By Katherine Noyes MacNewsWorld ECT News Network
Feb 16, 2007 3:02 PM PT

Apple released nine patches for Mac OS X on Thursday, including fixes to adjust for new changes in Daylight Savings Time and to address security issues uncovered in the recent "Month of Apple Bugs" report.

Apple Rolls Out Nine OS X Patches

Five of the updates are to reflect new rules beginning this year that Daylight Savings Time will begin on the second Sunday in March and conclude on the first Sunday in November -- in other words, beginning earlier and ending later in the year than it did previously. The patches also reflect changes in time zones throughout the world, as well as some Java reliability and compatibility problems.

Another of the updates is to Final Cut Pro version 5.1.3 and includes important bug fixes, according to the company.

'Month of Bugs' Results

The three remaining patches are to address security concerns that were found in the "Month of Apple Bugs" campaign launched in January. Each day that month the campaign revealed undocumented security flaws in OS X or in applications running on top of it.
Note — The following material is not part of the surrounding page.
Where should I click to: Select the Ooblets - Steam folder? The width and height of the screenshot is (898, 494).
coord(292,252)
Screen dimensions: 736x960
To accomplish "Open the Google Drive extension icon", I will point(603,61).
Apple has released the patches in Universal, Panther and PPC versions.

"From time to time you have to correct exposures in any operating system and in any product," Rob Enderle, president and principal analyst at the Enderle Group, told MacNewsWorld. "The Mac guys like to talk about how much more secure their platform is, but any platform being used is going to be a target."

Whereas Microsoft has made it a practice to issue monthly "Patch Tuesday" security bulletins to address the need for updates in its products, Apple has not made patch releases a regular occurrence.

"For a long time Apple thought security was someone else's problem," Enderle noted. "Now, just like Microsoft, they're coming to the realization that it is their problem, and if they don't fix it, they're going to have angry customers."

Two of Particular Note

Two of the security patches are particularly important, according to Rohit Dhamankar, senior manager of security research for TippingPoint Technologies.

One addresses a flaw in iChat, the popular chatting application, whereby a hacker could "social engineer" a user of iChat -- that is, convince the user to click on a nefarious link -- and gain control of the user's computer, Dhamankar told MacNewsWorld.

The other involved a similar exposure through Finder that could exploit Safari users in the same way, Dhamankar added. "These were very important fixes," he said.

"Just as the good guys uncover vulnerabilities, so will the bad guys," Shane Coursen, senior technical consultant with the Kaspersky Lab, told MacNewsWorld, "and they will take advantage of them. These patches give users the opportunity to at least keep on par with the hackers."